Dr. Melmaiee’s expertise will be well received. The Indian state of Tamil Nadu has eight drought-prone districts that cover an area of almost 834,000 square kilometers.

Drought, heat and salinity are the major abiotic stressors found to reduce crop productivity and present a challenge to global food security. Because such challenges are best addressed by breeding of crop plants that demonstrate a greater tolerance of such stresses, Dr. Melmaiee will share her knowledge on advancements of genomics and phenomics that lead to such breeding solutions with Tamil Nadu researchers, faculty and students.

That shared knowledge will then be applied to plant breeding programs at Tamil Nadu Agriculture University.

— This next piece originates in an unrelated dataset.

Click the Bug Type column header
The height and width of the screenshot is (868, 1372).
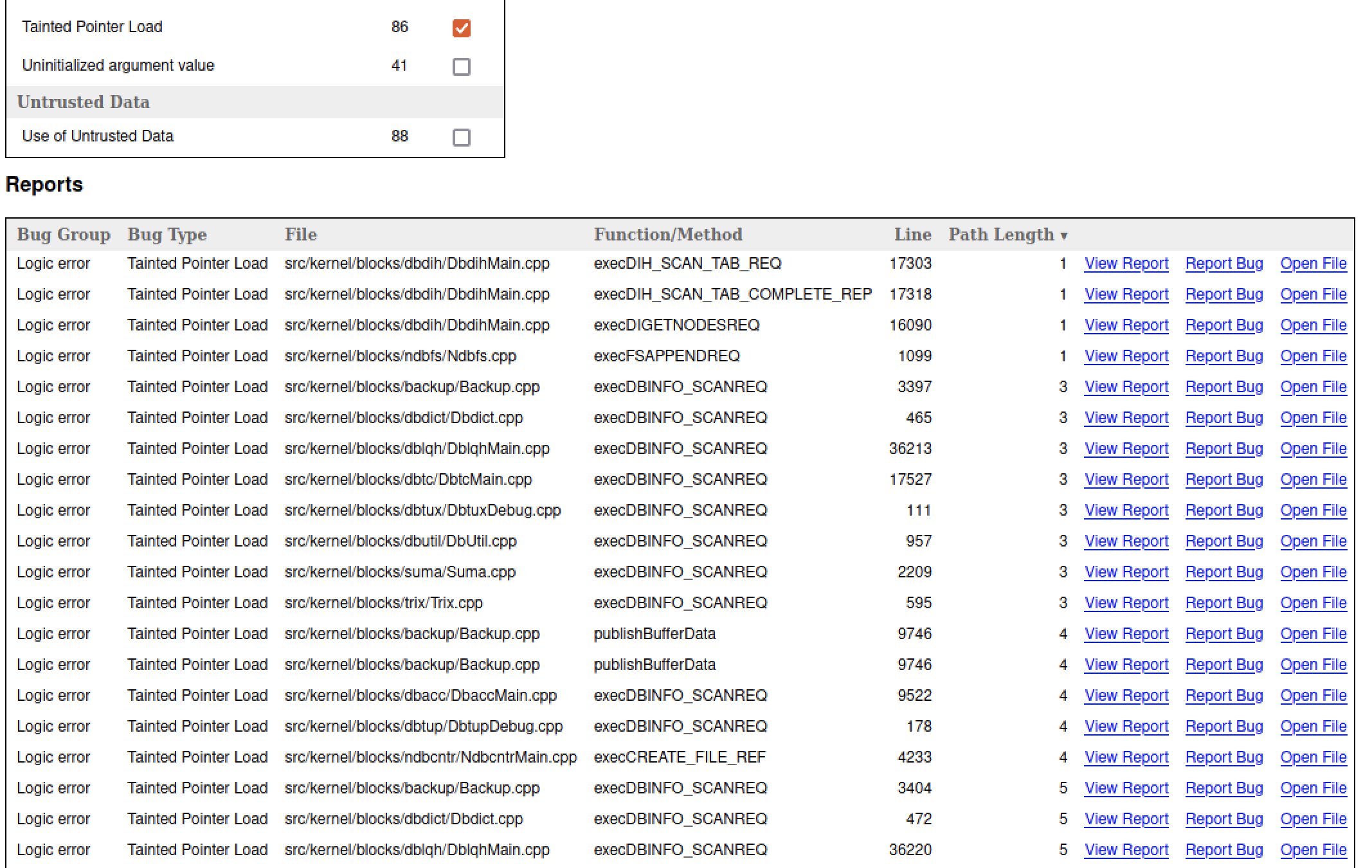point(167,235)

The crop improvement research by Dr. Melmaiee – who has been at Delaware State University since her post-doctorate arrival in 2008 – has involved various agriculture and horticulture crops, including rice, sorghum, bajra, sesame, beans, grasses, sugar maple, blueberry, and strawberry. “My projects have focused on improving traits that are tolerant to drought and high temperature stress, fruit rot diseases, as well as enable plants to stay green amid such stresses,” she said.

Prior to her arrival to DSU, Dr. Melmaiee was engaged in crop improvement research in her native India.

While in the past, Dr. Melmaiee has employed classical breeding techniques to generate new genotypes, with the advent of sequencing and bioinformatics tools, she is now also utilizing transcriptome information and Genome-Wide Association Mapping (GWAS) to identify candidate genes for high temperature stress tolerance.

The Fulbright Specialist Program sends U.S. faculty and professionals to serve as expert consultants on curriculum, faculty development, institutional planning, and related subjects at academic institutions abroad for a period of two to six weeks.